Pixel coordinate grounding data:
↓
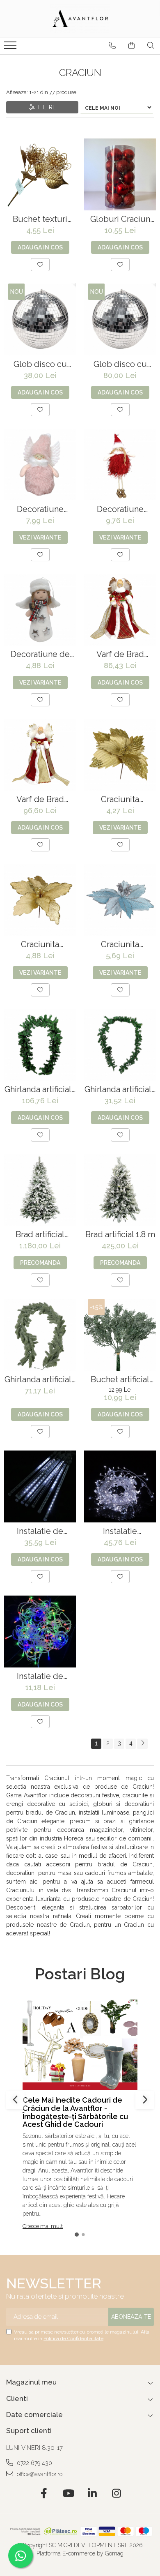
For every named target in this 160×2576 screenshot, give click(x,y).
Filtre (45, 107)
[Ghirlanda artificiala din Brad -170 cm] (40, 1335)
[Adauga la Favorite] (40, 264)
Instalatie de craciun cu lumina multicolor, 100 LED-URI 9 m (40, 1676)
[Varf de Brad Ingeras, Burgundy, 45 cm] (120, 610)
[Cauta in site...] (151, 45)
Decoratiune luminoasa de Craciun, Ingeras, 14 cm (40, 509)
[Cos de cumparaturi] (131, 45)
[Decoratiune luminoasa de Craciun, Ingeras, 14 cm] (40, 464)
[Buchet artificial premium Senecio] (120, 1335)
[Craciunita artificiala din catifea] (120, 755)
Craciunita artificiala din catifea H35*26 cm (40, 944)
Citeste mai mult (43, 2226)
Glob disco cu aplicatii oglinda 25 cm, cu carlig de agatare (120, 364)
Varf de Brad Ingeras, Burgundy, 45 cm (120, 654)
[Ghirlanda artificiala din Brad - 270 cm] (40, 1045)
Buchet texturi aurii (40, 219)
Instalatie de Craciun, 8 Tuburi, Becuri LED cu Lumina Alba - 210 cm (40, 1531)
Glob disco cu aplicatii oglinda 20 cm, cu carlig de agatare (40, 364)
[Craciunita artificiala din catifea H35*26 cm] (40, 900)
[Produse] (11, 48)
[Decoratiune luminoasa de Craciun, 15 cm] (120, 464)
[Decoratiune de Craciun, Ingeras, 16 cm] (40, 610)
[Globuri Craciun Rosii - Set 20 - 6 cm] (120, 174)
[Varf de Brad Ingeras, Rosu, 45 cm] (40, 755)
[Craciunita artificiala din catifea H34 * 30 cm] (120, 900)
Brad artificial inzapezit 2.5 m (40, 1234)
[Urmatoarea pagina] (142, 1744)
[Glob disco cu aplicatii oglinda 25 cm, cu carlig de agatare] (120, 319)
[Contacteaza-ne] (112, 45)
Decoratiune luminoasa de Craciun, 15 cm (120, 509)
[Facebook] (44, 2493)
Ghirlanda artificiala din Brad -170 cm (40, 1379)
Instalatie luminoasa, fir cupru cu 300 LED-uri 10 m (120, 1531)
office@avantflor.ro (38, 2474)
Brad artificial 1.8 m (120, 1234)
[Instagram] (116, 2493)
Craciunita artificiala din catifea (120, 799)
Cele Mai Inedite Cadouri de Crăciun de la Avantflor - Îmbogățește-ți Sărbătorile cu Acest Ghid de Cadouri (75, 2112)
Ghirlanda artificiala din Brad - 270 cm (40, 1089)
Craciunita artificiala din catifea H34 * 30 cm (120, 944)
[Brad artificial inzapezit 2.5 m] (40, 1190)
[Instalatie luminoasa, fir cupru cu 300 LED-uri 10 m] (120, 1486)
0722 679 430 (33, 2463)
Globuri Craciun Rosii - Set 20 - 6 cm (120, 219)
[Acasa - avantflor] (80, 18)
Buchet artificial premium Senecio (120, 1379)
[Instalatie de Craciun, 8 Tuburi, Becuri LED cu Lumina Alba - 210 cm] (40, 1486)
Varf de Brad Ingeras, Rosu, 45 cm (40, 799)
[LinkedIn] (92, 2493)
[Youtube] (68, 2493)
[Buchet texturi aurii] (40, 174)
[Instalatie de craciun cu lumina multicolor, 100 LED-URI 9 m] (40, 1631)
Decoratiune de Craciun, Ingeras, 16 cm (40, 654)
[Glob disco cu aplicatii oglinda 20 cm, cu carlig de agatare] (40, 319)
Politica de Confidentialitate (73, 2338)
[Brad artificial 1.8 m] (120, 1190)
↑
Required work: The answer should be a number alone: how many lines of the entries hold the word "agatare"?

Expected answer: 4